Excerpt from a dataset:
◆ ◆ ◆ ◆ ◆

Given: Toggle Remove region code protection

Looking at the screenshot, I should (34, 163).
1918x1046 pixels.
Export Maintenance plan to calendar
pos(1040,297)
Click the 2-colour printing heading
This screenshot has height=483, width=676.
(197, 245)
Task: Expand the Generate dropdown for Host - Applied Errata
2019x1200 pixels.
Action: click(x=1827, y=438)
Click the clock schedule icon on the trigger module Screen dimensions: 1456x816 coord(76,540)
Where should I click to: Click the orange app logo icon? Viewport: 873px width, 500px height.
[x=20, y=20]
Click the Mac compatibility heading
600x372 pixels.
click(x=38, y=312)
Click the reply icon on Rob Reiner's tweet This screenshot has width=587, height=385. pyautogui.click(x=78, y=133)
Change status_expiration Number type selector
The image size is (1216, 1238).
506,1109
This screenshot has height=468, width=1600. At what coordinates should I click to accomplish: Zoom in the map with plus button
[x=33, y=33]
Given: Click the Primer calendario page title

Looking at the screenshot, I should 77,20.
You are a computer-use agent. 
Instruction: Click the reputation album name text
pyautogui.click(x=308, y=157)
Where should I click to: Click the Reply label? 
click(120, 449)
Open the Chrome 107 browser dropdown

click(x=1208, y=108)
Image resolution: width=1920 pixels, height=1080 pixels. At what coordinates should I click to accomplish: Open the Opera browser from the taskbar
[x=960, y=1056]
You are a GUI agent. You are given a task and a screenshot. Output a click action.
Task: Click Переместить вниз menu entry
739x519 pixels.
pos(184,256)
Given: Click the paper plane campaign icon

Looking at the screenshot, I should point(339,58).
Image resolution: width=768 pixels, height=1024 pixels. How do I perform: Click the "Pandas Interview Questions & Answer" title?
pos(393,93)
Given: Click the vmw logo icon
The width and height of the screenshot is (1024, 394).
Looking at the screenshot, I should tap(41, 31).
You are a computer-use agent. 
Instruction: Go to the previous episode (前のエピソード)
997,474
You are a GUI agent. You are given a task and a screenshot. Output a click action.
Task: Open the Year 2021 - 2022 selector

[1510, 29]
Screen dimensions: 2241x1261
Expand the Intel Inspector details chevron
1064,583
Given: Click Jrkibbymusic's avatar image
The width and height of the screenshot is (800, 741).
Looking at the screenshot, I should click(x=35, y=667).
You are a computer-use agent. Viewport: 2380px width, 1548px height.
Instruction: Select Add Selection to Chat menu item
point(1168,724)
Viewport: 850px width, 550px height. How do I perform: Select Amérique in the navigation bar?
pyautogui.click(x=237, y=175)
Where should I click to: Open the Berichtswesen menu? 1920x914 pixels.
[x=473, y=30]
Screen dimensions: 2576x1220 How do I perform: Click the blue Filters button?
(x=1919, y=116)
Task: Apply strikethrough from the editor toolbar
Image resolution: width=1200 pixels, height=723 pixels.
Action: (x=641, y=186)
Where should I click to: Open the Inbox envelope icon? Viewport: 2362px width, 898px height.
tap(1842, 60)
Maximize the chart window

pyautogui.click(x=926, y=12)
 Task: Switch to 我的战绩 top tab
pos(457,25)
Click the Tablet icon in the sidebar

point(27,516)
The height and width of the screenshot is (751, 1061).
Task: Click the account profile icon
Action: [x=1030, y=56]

◆ ◆ ◆ ◆ ◆

AIM OF THE TASK:
Output every line of the records above, copying each one exactly without any change.

THE RESULT:
Given: Toggle Remove region code protection

Looking at the screenshot, I should (34, 163).
1918x1046 pixels.
Export Maintenance plan to calendar
pos(1040,297)
Click the 2-colour printing heading
This screenshot has height=483, width=676.
(197, 245)
Task: Expand the Generate dropdown for Host - Applied Errata
2019x1200 pixels.
Action: click(x=1827, y=438)
Click the clock schedule icon on the trigger module Screen dimensions: 1456x816 coord(76,540)
Where should I click to: Click the orange app logo icon? Viewport: 873px width, 500px height.
[x=20, y=20]
Click the Mac compatibility heading
600x372 pixels.
click(x=38, y=312)
Click the reply icon on Rob Reiner's tweet This screenshot has width=587, height=385. pyautogui.click(x=78, y=133)
Change status_expiration Number type selector
The image size is (1216, 1238).
506,1109
This screenshot has height=468, width=1600. At what coordinates should I click to accomplish: Zoom in the map with plus button
[x=33, y=33]
Given: Click the Primer calendario page title

Looking at the screenshot, I should 77,20.
You are a computer-use agent. 
Instruction: Click the reputation album name text
pyautogui.click(x=308, y=157)
Where should I click to: Click the Reply label? 
click(120, 449)
Open the Chrome 107 browser dropdown

click(x=1208, y=108)
Image resolution: width=1920 pixels, height=1080 pixels. At what coordinates should I click to accomplish: Open the Opera browser from the taskbar
[x=960, y=1056]
You are a GUI agent. You are given a task and a screenshot. Output a click action.
Task: Click Переместить вниз menu entry
739x519 pixels.
pos(184,256)
Given: Click the paper plane campaign icon

Looking at the screenshot, I should point(339,58).
Image resolution: width=768 pixels, height=1024 pixels. How do I perform: Click the "Pandas Interview Questions & Answer" title?
pos(393,93)
Given: Click the vmw logo icon
The width and height of the screenshot is (1024, 394).
Looking at the screenshot, I should tap(41, 31).
You are a computer-use agent. 
Instruction: Go to the previous episode (前のエピソード)
997,474
You are a GUI agent. You are given a task and a screenshot. Output a click action.
Task: Open the Year 2021 - 2022 selector

[1510, 29]
Screen dimensions: 2241x1261
Expand the Intel Inspector details chevron
1064,583
Given: Click Jrkibbymusic's avatar image
The width and height of the screenshot is (800, 741).
Looking at the screenshot, I should click(x=35, y=667).
You are a computer-use agent. Viewport: 2380px width, 1548px height.
Instruction: Select Add Selection to Chat menu item
point(1168,724)
Viewport: 850px width, 550px height. How do I perform: Select Amérique in the navigation bar?
pyautogui.click(x=237, y=175)
Where should I click to: Open the Berichtswesen menu? 1920x914 pixels.
[x=473, y=30]
Screen dimensions: 2576x1220 How do I perform: Click the blue Filters button?
(x=1919, y=116)
Task: Apply strikethrough from the editor toolbar
Image resolution: width=1200 pixels, height=723 pixels.
Action: (x=641, y=186)
Where should I click to: Open the Inbox envelope icon? Viewport: 2362px width, 898px height.
tap(1842, 60)
Maximize the chart window

pyautogui.click(x=926, y=12)
 Task: Switch to 我的战绩 top tab
pos(457,25)
Click the Tablet icon in the sidebar

point(27,516)
The height and width of the screenshot is (751, 1061).
Task: Click the account profile icon
Action: [x=1030, y=56]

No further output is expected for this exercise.